• Collected data entries:
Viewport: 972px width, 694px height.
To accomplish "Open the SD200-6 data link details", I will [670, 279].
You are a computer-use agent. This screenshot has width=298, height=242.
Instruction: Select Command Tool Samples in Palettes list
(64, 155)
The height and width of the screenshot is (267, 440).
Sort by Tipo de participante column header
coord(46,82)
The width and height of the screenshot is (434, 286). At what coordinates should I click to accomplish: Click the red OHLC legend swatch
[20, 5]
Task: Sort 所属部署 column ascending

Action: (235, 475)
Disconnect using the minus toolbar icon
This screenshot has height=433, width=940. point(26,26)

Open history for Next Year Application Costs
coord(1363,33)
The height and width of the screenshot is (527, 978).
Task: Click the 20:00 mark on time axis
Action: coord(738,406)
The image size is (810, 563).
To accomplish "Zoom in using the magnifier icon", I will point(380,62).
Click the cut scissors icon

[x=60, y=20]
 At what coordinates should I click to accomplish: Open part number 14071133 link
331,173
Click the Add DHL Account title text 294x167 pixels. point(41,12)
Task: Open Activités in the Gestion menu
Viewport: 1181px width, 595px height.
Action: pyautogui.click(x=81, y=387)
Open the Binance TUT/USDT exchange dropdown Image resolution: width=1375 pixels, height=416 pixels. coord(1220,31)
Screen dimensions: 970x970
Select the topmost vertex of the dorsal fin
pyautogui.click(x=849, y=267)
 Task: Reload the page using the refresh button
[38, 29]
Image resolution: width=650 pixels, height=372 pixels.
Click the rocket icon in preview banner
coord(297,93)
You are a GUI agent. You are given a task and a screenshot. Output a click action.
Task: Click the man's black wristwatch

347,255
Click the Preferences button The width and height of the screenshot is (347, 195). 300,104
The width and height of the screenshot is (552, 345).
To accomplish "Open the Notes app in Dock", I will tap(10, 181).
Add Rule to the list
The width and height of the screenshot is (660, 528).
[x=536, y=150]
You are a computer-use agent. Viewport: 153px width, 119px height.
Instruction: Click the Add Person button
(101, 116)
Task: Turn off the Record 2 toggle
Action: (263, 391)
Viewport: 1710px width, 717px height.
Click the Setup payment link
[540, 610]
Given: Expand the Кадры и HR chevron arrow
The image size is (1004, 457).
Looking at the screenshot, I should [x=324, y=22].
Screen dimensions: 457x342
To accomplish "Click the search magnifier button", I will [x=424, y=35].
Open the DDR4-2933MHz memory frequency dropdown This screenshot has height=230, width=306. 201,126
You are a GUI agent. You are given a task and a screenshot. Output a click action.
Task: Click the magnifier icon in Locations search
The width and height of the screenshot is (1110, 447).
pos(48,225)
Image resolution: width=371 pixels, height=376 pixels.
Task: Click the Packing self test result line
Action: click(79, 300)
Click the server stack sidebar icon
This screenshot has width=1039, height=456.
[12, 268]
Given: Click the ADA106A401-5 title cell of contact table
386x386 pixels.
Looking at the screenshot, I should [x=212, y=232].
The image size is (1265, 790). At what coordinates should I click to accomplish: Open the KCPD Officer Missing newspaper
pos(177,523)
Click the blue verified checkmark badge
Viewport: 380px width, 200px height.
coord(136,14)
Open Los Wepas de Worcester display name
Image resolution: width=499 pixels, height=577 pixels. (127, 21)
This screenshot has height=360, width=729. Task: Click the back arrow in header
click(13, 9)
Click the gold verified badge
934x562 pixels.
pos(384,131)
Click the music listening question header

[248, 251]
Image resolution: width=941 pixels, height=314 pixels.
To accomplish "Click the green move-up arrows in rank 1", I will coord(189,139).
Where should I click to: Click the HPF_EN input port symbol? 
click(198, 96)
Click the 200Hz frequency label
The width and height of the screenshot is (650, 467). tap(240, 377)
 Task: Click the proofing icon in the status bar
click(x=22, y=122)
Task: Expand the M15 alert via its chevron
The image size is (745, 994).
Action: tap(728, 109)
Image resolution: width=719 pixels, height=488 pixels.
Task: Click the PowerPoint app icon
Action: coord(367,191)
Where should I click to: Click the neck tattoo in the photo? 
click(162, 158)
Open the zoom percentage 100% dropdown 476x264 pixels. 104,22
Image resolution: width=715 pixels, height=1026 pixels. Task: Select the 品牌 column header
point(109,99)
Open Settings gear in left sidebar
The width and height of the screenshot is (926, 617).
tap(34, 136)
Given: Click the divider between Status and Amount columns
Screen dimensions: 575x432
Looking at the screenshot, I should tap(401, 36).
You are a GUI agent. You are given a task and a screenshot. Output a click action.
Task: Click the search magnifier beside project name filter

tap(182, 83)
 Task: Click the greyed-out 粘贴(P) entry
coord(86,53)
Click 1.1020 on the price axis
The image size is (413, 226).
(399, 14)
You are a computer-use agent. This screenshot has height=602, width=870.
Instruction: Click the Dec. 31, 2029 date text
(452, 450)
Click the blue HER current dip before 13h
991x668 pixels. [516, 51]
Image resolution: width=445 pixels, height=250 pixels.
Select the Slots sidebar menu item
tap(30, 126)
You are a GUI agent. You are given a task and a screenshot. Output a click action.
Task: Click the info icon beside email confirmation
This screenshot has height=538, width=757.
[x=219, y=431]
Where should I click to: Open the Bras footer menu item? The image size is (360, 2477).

• Assignment: Would you please repeat exactly the lines above, starting at the line with "Viewport: 1181px width, 595px height." and stopping at the line with "The width and height of the screenshot is (552, 345).", both included?

• Expected answer:
Viewport: 1181px width, 595px height.
Action: pyautogui.click(x=81, y=387)
Open the Binance TUT/USDT exchange dropdown Image resolution: width=1375 pixels, height=416 pixels. coord(1220,31)
Screen dimensions: 970x970
Select the topmost vertex of the dorsal fin
pyautogui.click(x=849, y=267)
 Task: Reload the page using the refresh button
[38, 29]
Image resolution: width=650 pixels, height=372 pixels.
Click the rocket icon in preview banner
coord(297,93)
You are a GUI agent. You are given a task and a screenshot. Output a click action.
Task: Click the man's black wristwatch

347,255
Click the Preferences button The width and height of the screenshot is (347, 195). 300,104
The width and height of the screenshot is (552, 345).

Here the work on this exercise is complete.